As the cytomorphology of a follicle cyst mimics that of an AGCT, correlation with sonographic and laparoscopic findings is essential.[7] The nuclei of the cells in carcinoids, which have coarse chromatin, contrast with the pale nuclei of the AGCT. The presence of characteristic nuclei with ‘salt and pepper’ chromatin and indistinct nucleoli, eosinophilic granular cytoplasm with distinct outlines and chromogranin or synaptophsin positivity is helpful in the identification of a carcinoid tumor. Additionally, the acini of carcinoids often contain a dense eosinophilic secretion, which is sometimes calcified.[37] In undifferentiated carcinoma, the nuclei are usually unequal in size and shape and are rarely grooved.[37] In pulmonary-type small cell carcinoma of the ovary, dark, uniform, small, ungrooved nuclei, inconspicuous nucleoli and scanty cytoplasm are mostly seen.[37] Large germ cells with clear cytoplasm along with smaller sex-cord-type cells and OCT-4 immunopositivity in gonadoblastoma are helpful in the identification of these tumors.[37] The presence of two distinctive cell types, one containing abundant eosinophilic cytoplasm, and the other with scanty cytoplasm and ring-shaped simple tubules with central hyaline bodies, help to distinguish SCTAT. Hyaline deposits in these tumors are typically larger than Call–Exner bodies, which are often calcified.[37] Like AGCT, a Brenner tumor has pale cytoplasm and often has grooved nuclei. It could be difficult to distinguish these two entities but immunohistochemistry is useful in resolving this difficulty.[37]

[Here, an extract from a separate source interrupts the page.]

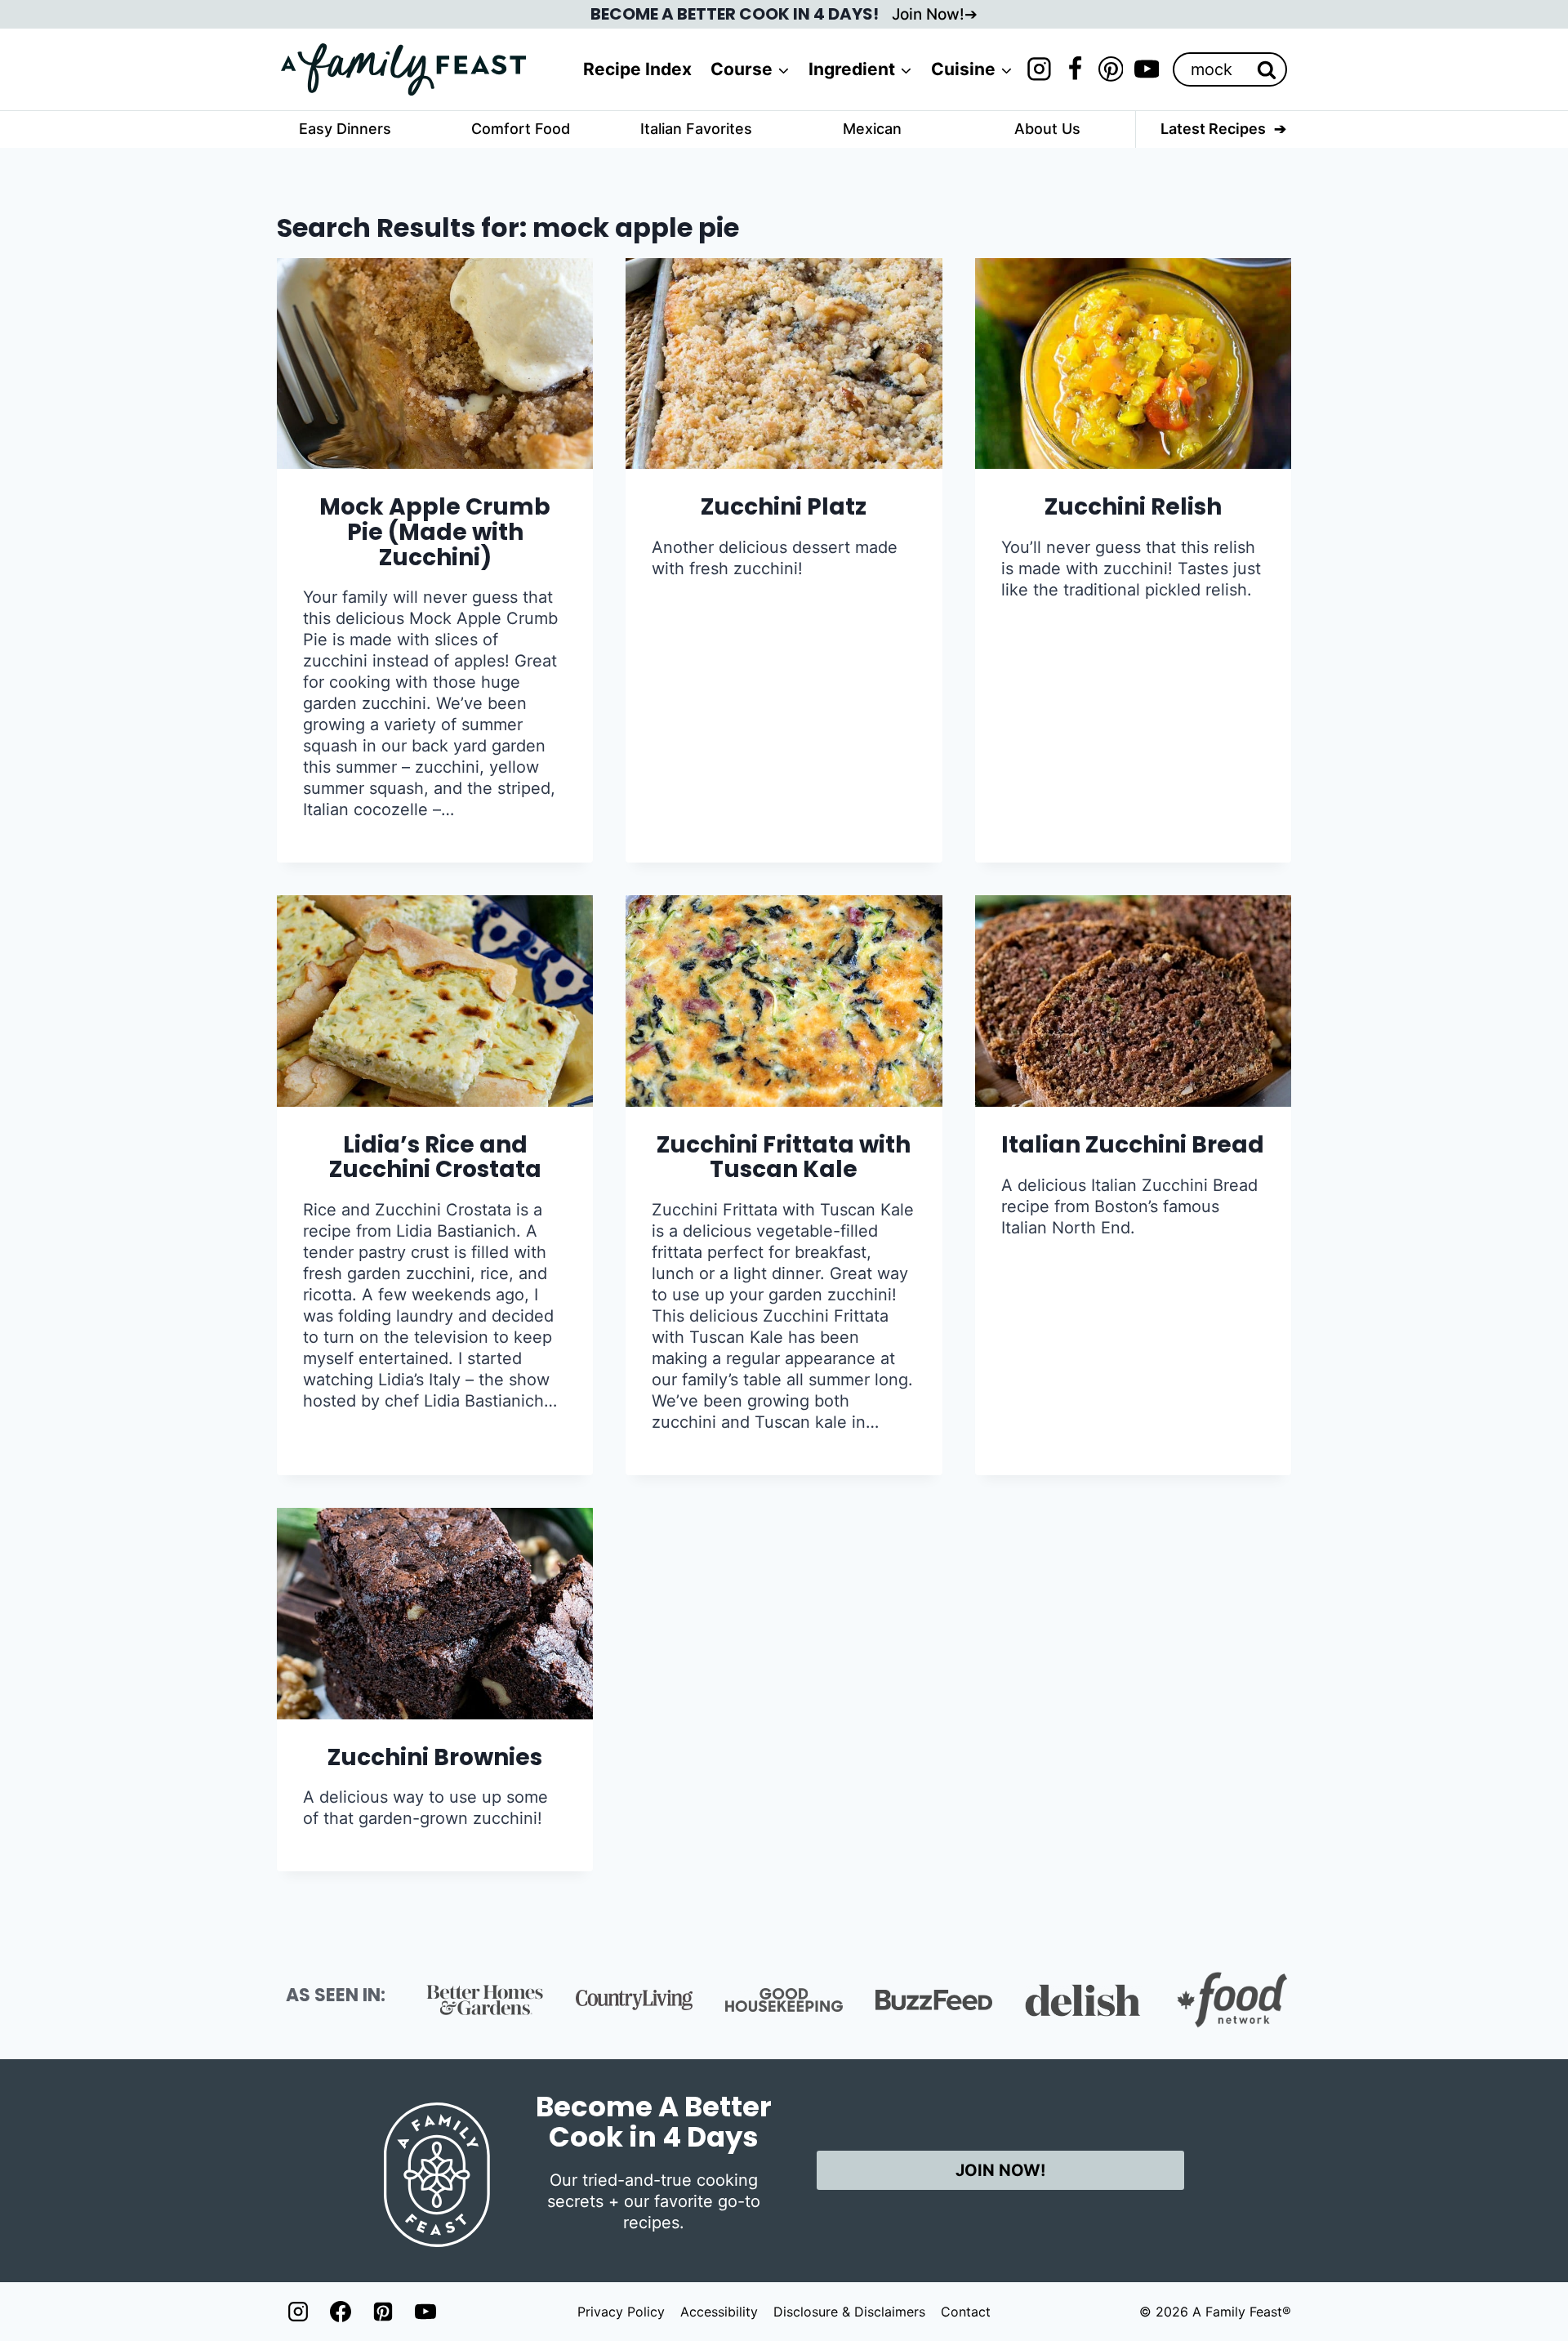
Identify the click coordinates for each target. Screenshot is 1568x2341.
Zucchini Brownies (434, 1757)
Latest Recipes (1213, 128)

Similarly, it could be difficult to differentiate sertoli cell tumors (SCT) from AGCT, since SCTs are also formed by small cells with uniform oval nuclei and prominent nucleoli, and irregularly distributed chromatin.[37]

Peritoneal washing is routinely performed at the time of surgery and used to detect subclinical intraperitoneal metastases. Exfoliation of tumor cells in peritoneal washing samples raises the FIGO stage from IA/IB or IIA/IIB to stage IC or IIC despite the absence of a grossly visible tumor.[1] However, stage is the most important prognostic factor for AGCT.[5] Sun et al.'s[8] follow-up study of 176 cases with adult-type ovarian granulose cell tumors found that 77.8% of the patients were diagnosed at stage I and nearly 95% survived for 5-10 years. However, AGCT also has the potential for aggressive behaviour, which is characterized by local invasion, recurrence and metastasis many years after initial treatment,[269] necessitating long-term clinical follow-up of AGCT patients.[59]

Conclusion

Patients with positive peritoneal washing cytology must be followed up for pelvic recurrence and metastasis. This requirement calls for care in the evaluation of peritoneal washing cytology. Due to their rarity, adult-type granulosa cell tumors present a diagnostic challenge for cytologic preparations. We believe that sensitive cytologic evaluation, histopathologic correlation, taking clinical history and a positive immunohistochemical reaction with inhibin could help us in practice.